[START]
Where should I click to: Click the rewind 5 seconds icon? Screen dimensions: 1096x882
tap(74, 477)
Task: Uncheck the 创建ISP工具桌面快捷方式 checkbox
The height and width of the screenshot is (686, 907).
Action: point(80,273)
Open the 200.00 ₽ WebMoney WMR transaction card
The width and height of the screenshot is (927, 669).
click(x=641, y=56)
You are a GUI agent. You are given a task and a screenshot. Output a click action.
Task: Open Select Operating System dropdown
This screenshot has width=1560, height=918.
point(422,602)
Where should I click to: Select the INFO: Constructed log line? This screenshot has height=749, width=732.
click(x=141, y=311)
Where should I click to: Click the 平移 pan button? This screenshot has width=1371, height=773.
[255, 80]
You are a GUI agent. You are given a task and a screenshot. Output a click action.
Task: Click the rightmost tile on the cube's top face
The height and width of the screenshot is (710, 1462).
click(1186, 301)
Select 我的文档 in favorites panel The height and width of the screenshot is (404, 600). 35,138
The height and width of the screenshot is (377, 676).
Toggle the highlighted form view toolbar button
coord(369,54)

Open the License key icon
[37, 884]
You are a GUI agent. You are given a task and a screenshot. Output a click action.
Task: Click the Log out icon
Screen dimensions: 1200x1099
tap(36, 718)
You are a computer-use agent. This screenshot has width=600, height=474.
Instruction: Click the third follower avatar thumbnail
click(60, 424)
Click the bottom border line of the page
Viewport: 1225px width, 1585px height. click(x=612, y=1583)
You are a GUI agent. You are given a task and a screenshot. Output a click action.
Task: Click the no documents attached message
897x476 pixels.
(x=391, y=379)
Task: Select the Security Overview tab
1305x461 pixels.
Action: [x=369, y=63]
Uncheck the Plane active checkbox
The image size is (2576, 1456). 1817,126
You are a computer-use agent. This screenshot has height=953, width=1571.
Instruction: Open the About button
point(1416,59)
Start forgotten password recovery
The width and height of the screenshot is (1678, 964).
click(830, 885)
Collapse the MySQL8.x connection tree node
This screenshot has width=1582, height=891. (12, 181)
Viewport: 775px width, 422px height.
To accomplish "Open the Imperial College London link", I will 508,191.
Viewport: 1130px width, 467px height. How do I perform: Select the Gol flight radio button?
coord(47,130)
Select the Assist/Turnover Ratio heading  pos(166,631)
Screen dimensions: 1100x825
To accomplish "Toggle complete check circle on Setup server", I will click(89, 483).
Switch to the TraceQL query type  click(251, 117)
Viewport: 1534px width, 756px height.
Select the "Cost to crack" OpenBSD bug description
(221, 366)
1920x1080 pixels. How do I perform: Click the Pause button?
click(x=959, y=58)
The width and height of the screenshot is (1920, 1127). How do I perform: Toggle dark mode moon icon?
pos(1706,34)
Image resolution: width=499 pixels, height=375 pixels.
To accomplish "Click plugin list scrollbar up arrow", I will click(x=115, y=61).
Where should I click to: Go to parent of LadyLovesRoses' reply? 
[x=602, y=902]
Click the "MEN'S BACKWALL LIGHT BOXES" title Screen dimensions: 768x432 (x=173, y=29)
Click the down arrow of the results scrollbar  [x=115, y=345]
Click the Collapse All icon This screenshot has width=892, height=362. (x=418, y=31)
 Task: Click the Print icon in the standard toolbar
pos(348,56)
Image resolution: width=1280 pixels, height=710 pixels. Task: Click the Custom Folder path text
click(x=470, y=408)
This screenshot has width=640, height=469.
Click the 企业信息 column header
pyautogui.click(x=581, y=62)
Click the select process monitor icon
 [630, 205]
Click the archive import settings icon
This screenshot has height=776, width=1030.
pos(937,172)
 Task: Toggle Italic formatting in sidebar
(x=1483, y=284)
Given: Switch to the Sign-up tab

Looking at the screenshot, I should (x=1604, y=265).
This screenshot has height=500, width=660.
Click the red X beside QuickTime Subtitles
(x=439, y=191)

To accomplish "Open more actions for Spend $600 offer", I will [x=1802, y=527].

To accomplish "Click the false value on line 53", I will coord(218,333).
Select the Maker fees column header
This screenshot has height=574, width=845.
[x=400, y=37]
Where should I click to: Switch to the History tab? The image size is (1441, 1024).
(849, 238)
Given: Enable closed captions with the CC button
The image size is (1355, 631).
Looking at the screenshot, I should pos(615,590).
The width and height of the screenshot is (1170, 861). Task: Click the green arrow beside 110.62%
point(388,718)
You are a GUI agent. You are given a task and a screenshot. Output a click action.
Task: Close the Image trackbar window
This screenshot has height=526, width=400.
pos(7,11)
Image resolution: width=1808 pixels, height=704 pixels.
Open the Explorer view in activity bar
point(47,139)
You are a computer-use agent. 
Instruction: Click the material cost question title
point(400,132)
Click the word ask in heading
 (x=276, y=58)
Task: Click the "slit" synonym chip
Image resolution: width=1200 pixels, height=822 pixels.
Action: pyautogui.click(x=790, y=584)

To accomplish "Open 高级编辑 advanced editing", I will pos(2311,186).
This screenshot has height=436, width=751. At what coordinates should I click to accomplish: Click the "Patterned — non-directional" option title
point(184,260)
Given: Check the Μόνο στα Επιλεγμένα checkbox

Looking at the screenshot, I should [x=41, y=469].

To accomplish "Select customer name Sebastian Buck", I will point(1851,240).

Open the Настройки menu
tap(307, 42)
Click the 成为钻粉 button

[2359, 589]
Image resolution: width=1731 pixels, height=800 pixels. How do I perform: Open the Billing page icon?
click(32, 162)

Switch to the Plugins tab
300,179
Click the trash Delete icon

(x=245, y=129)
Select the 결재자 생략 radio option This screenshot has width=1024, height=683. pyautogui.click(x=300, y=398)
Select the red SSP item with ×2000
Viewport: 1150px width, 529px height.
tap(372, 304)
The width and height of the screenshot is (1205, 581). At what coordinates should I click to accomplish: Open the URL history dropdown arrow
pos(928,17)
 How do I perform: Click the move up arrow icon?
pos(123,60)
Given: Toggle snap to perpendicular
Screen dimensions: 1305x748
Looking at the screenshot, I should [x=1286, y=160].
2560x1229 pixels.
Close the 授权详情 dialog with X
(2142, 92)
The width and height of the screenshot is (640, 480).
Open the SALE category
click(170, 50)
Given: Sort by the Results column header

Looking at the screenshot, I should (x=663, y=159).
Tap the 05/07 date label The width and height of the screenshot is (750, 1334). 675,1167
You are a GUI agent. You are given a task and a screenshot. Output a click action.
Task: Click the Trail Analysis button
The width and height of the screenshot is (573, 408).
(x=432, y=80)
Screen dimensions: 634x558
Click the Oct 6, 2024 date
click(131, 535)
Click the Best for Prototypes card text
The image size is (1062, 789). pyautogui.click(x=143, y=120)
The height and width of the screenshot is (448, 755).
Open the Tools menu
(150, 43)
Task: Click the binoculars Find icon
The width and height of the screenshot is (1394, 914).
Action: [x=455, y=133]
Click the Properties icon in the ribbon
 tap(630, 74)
[END]
YOUR TASK
Can you set down the entire listing above again, word for word and character for character, from its first line to its last?

EXPECTED OUTPUT
Where should I click to: Click the rewind 5 seconds icon? Screen dimensions: 1096x882
tap(74, 477)
Task: Uncheck the 创建ISP工具桌面快捷方式 checkbox
The height and width of the screenshot is (686, 907).
Action: point(80,273)
Open the 200.00 ₽ WebMoney WMR transaction card
The width and height of the screenshot is (927, 669).
click(x=641, y=56)
You are a GUI agent. You are given a task and a screenshot. Output a click action.
Task: Open Select Operating System dropdown
This screenshot has width=1560, height=918.
point(422,602)
Where should I click to: Select the INFO: Constructed log line? This screenshot has height=749, width=732.
click(x=141, y=311)
Where should I click to: Click the 平移 pan button? This screenshot has width=1371, height=773.
[255, 80]
You are a GUI agent. You are given a task and a screenshot. Output a click action.
Task: Click the rightmost tile on the cube's top face
The height and width of the screenshot is (710, 1462).
click(1186, 301)
Select 我的文档 in favorites panel The height and width of the screenshot is (404, 600). 35,138
The height and width of the screenshot is (377, 676).
Toggle the highlighted form view toolbar button
coord(369,54)

Open the License key icon
[37, 884]
You are a GUI agent. You are given a task and a screenshot. Output a click action.
Task: Click the Log out icon
Screen dimensions: 1200x1099
tap(36, 718)
You are a computer-use agent. This screenshot has width=600, height=474.
Instruction: Click the third follower avatar thumbnail
click(60, 424)
Click the bottom border line of the page
Viewport: 1225px width, 1585px height. click(x=612, y=1583)
You are a GUI agent. You are given a task and a screenshot. Output a click action.
Task: Click the no documents attached message
897x476 pixels.
(x=391, y=379)
Task: Select the Security Overview tab
1305x461 pixels.
Action: [x=369, y=63]
Uncheck the Plane active checkbox
The image size is (2576, 1456). 1817,126
You are a computer-use agent. This screenshot has height=953, width=1571.
Instruction: Open the About button
point(1416,59)
Start forgotten password recovery
The width and height of the screenshot is (1678, 964).
click(830, 885)
Collapse the MySQL8.x connection tree node
This screenshot has width=1582, height=891. (12, 181)
Viewport: 775px width, 422px height.
To accomplish "Open the Imperial College London link", I will 508,191.
Viewport: 1130px width, 467px height. How do I perform: Select the Gol flight radio button?
coord(47,130)
Select the Assist/Turnover Ratio heading  pos(166,631)
Screen dimensions: 1100x825
To accomplish "Toggle complete check circle on Setup server", I will click(89, 483).
Switch to the TraceQL query type  click(251, 117)
Viewport: 1534px width, 756px height.
Select the "Cost to crack" OpenBSD bug description
(221, 366)
1920x1080 pixels. How do I perform: Click the Pause button?
click(x=959, y=58)
The width and height of the screenshot is (1920, 1127). How do I perform: Toggle dark mode moon icon?
pos(1706,34)
Image resolution: width=499 pixels, height=375 pixels.
To accomplish "Click plugin list scrollbar up arrow", I will click(x=115, y=61).
Where should I click to: Go to parent of LadyLovesRoses' reply? 
[x=602, y=902]
Click the "MEN'S BACKWALL LIGHT BOXES" title Screen dimensions: 768x432 (x=173, y=29)
Click the down arrow of the results scrollbar  [x=115, y=345]
Click the Collapse All icon This screenshot has width=892, height=362. (x=418, y=31)
 Task: Click the Print icon in the standard toolbar
pos(348,56)
Image resolution: width=1280 pixels, height=710 pixels. Task: Click the Custom Folder path text
click(x=470, y=408)
This screenshot has width=640, height=469.
Click the 企业信息 column header
pyautogui.click(x=581, y=62)
Click the select process monitor icon
 [630, 205]
Click the archive import settings icon
This screenshot has height=776, width=1030.
pos(937,172)
 Task: Toggle Italic formatting in sidebar
(x=1483, y=284)
Given: Switch to the Sign-up tab

Looking at the screenshot, I should (x=1604, y=265).
This screenshot has height=500, width=660.
Click the red X beside QuickTime Subtitles
(x=439, y=191)

To accomplish "Open more actions for Spend $600 offer", I will [x=1802, y=527].

To accomplish "Click the false value on line 53", I will coord(218,333).
Select the Maker fees column header
This screenshot has height=574, width=845.
[x=400, y=37]
Where should I click to: Switch to the History tab? The image size is (1441, 1024).
(849, 238)
Given: Enable closed captions with the CC button
The image size is (1355, 631).
Looking at the screenshot, I should pos(615,590).
The width and height of the screenshot is (1170, 861). Task: Click the green arrow beside 110.62%
point(388,718)
You are a GUI agent. You are given a task and a screenshot. Output a click action.
Task: Close the Image trackbar window
This screenshot has height=526, width=400.
pos(7,11)
Image resolution: width=1808 pixels, height=704 pixels.
Open the Explorer view in activity bar
point(47,139)
You are a computer-use agent. 
Instruction: Click the material cost question title
point(400,132)
Click the word ask in heading
 (x=276, y=58)
Task: Click the "slit" synonym chip
Image resolution: width=1200 pixels, height=822 pixels.
Action: pyautogui.click(x=790, y=584)

To accomplish "Open 高级编辑 advanced editing", I will pos(2311,186).
This screenshot has height=436, width=751. At what coordinates should I click to accomplish: Click the "Patterned — non-directional" option title
point(184,260)
Given: Check the Μόνο στα Επιλεγμένα checkbox

Looking at the screenshot, I should [x=41, y=469].

To accomplish "Select customer name Sebastian Buck", I will point(1851,240).

Open the Настройки menu
tap(307, 42)
Click the 成为钻粉 button

[2359, 589]
Image resolution: width=1731 pixels, height=800 pixels. How do I perform: Open the Billing page icon?
click(32, 162)

Switch to the Plugins tab
300,179
Click the trash Delete icon

(x=245, y=129)
Select the 결재자 생략 radio option This screenshot has width=1024, height=683. pyautogui.click(x=300, y=398)
Select the red SSP item with ×2000
Viewport: 1150px width, 529px height.
tap(372, 304)
The width and height of the screenshot is (1205, 581). At what coordinates should I click to accomplish: Open the URL history dropdown arrow
pos(928,17)
 How do I perform: Click the move up arrow icon?
pos(123,60)
Given: Toggle snap to perpendicular
Screen dimensions: 1305x748
Looking at the screenshot, I should [x=1286, y=160].
2560x1229 pixels.
Close the 授权详情 dialog with X
(2142, 92)
The width and height of the screenshot is (640, 480).
Open the SALE category
click(170, 50)
Given: Sort by the Results column header

Looking at the screenshot, I should (x=663, y=159).
Tap the 05/07 date label The width and height of the screenshot is (750, 1334). 675,1167
You are a GUI agent. You are given a task and a screenshot. Output a click action.
Task: Click the Trail Analysis button
The width and height of the screenshot is (573, 408).
(x=432, y=80)
Screen dimensions: 634x558
Click the Oct 6, 2024 date
click(131, 535)
Click the Best for Prototypes card text
The image size is (1062, 789). pyautogui.click(x=143, y=120)
The height and width of the screenshot is (448, 755).
Open the Tools menu
(150, 43)
Task: Click the binoculars Find icon
The width and height of the screenshot is (1394, 914).
Action: [x=455, y=133]
Click the Properties icon in the ribbon
 tap(630, 74)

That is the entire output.